▶ _WHAT THIS TASK INVOLVES_:
Reproduce exactly, and only, the lines running from the start of the entries below to the line containing "Agroquímicos y fertilizantes: más".

[WORKING DATA Boundary: Start]

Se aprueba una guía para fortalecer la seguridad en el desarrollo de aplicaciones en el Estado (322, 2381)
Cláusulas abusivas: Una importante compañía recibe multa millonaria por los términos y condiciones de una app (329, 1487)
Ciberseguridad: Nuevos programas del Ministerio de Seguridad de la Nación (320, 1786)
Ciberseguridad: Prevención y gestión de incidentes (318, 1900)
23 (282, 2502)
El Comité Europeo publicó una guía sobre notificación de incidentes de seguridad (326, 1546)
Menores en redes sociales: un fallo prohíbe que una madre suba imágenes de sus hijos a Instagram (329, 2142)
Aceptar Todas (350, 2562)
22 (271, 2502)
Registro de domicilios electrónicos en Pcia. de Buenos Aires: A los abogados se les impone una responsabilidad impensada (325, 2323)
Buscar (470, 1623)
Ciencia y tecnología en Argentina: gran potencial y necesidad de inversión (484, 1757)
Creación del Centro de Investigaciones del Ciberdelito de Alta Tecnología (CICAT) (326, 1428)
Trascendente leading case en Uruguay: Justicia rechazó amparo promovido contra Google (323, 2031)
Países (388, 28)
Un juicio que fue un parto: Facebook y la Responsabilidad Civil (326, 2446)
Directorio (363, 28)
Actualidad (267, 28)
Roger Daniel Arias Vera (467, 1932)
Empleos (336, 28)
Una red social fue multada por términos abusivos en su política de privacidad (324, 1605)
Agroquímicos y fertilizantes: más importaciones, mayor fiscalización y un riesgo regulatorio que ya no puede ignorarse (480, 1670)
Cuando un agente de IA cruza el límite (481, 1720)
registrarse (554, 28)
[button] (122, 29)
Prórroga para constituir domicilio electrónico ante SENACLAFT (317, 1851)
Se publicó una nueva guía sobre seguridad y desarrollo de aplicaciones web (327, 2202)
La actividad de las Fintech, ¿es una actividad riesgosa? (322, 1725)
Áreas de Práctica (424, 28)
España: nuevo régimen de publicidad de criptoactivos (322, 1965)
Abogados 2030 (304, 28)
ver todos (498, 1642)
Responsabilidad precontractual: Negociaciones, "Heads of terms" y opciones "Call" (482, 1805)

[WORKING DATA Boundary: End]

▶ _TASK OUTPUT_:
Se aprueba una guía para fortalecer la seguridad en el desarrollo de aplicaciones en el Estado (322, 2381)
Cláusulas abusivas: Una importante compañía recibe multa millonaria por los términos y condiciones de una app (329, 1487)
Ciberseguridad: Nuevos programas del Ministerio de Seguridad de la Nación (320, 1786)
Ciberseguridad: Prevención y gestión de incidentes (318, 1900)
23 (282, 2502)
El Comité Europeo publicó una guía sobre notificación de incidentes de seguridad (326, 1546)
Menores en redes sociales: un fallo prohíbe que una madre suba imágenes de sus hijos a Instagram (329, 2142)
Aceptar Todas (350, 2562)
22 (271, 2502)
Registro de domicilios electrónicos en Pcia. de Buenos Aires: A los abogados se les impone una responsabilidad impensada (325, 2323)
Buscar (470, 1623)
Ciencia y tecnología en Argentina: gran potencial y necesidad de inversión (484, 1757)
Creación del Centro de Investigaciones del Ciberdelito de Alta Tecnología (CICAT) (326, 1428)
Trascendente leading case en Uruguay: Justicia rechazó amparo promovido contra Google (323, 2031)
Países (388, 28)
Un juicio que fue un parto: Facebook y la Responsabilidad Civil (326, 2446)
Directorio (363, 28)
Actualidad (267, 28)
Roger Daniel Arias Vera (467, 1932)
Empleos (336, 28)
Una red social fue multada por términos abusivos en su política de privacidad (324, 1605)
Agroquímicos y fertilizantes: más importaciones, mayor fiscalización y un riesgo regulatorio que ya no puede ignorarse (480, 1670)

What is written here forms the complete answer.